Problem to work on. For the listing below, output exactly the lines from the line with "Task: Switch message filter to Received" up to and including the line with "The width and", and no other lines.

Input data.
__________________________________________________

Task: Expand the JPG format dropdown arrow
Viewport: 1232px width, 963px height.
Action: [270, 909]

__________________________________________________

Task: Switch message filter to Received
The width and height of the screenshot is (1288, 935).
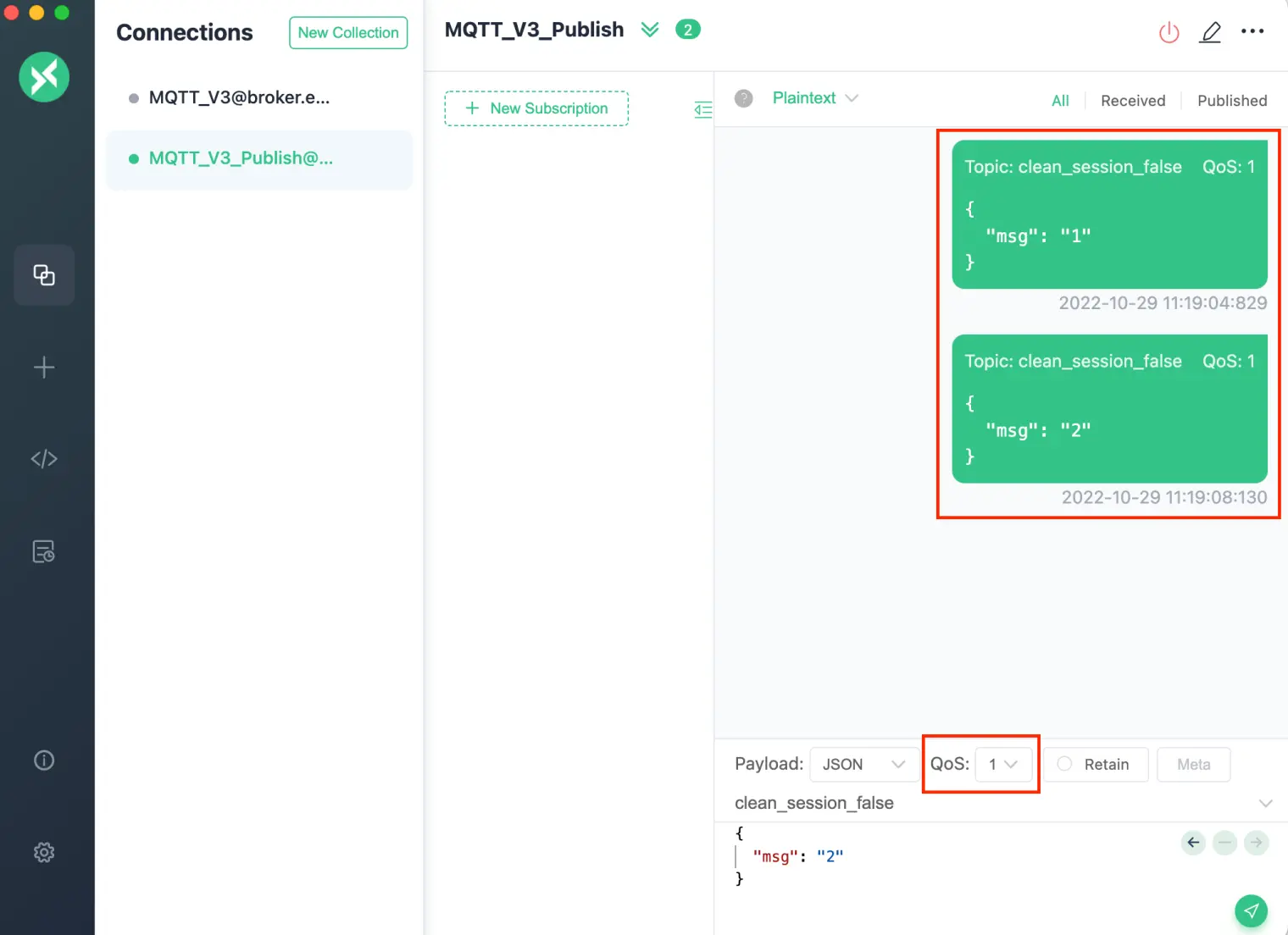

__________________________________________________

Finished task.
Task: Switch message filter to Received
The width and height of the screenshot is (1288, 935).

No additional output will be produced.